Every line from the first one in the listing down to the line with "You are a computer-use agent. The" should be restated word for word.

——

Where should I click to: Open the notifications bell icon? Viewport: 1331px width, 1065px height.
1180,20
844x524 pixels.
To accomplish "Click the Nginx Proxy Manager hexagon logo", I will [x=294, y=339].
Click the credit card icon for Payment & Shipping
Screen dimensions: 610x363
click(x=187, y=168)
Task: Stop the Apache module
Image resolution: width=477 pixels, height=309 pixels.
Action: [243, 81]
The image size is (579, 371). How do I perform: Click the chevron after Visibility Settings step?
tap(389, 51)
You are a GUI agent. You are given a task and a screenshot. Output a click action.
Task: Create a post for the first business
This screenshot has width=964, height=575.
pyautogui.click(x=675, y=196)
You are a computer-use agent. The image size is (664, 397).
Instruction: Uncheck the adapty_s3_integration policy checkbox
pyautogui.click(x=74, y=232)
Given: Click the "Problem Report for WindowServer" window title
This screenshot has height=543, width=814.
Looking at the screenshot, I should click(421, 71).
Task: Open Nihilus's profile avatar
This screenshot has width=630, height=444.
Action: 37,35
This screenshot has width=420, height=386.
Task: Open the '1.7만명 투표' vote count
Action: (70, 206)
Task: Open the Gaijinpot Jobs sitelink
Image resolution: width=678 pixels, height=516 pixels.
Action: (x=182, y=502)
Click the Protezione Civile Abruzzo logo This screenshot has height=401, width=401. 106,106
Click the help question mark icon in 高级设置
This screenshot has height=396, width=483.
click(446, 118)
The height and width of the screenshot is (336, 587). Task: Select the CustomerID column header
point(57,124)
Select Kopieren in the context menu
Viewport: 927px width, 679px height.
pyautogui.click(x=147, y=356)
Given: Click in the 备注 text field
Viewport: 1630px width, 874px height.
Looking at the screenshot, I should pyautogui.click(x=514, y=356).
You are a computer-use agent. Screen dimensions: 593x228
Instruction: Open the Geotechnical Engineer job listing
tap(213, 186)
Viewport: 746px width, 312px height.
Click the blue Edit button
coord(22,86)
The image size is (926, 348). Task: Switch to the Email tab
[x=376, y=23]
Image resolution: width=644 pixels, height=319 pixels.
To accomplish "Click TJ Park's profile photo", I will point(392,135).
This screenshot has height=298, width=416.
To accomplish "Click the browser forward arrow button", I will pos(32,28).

——

Exercise answer -
Where should I click to: Open the notifications bell icon? Viewport: 1331px width, 1065px height.
1180,20
844x524 pixels.
To accomplish "Click the Nginx Proxy Manager hexagon logo", I will [x=294, y=339].
Click the credit card icon for Payment & Shipping
Screen dimensions: 610x363
click(x=187, y=168)
Task: Stop the Apache module
Image resolution: width=477 pixels, height=309 pixels.
Action: [243, 81]
The image size is (579, 371). How do I perform: Click the chevron after Visibility Settings step?
tap(389, 51)
You are a GUI agent. You are given a task and a screenshot. Output a click action.
Task: Create a post for the first business
This screenshot has width=964, height=575.
pyautogui.click(x=675, y=196)
You are a computer-use agent. The image size is (664, 397).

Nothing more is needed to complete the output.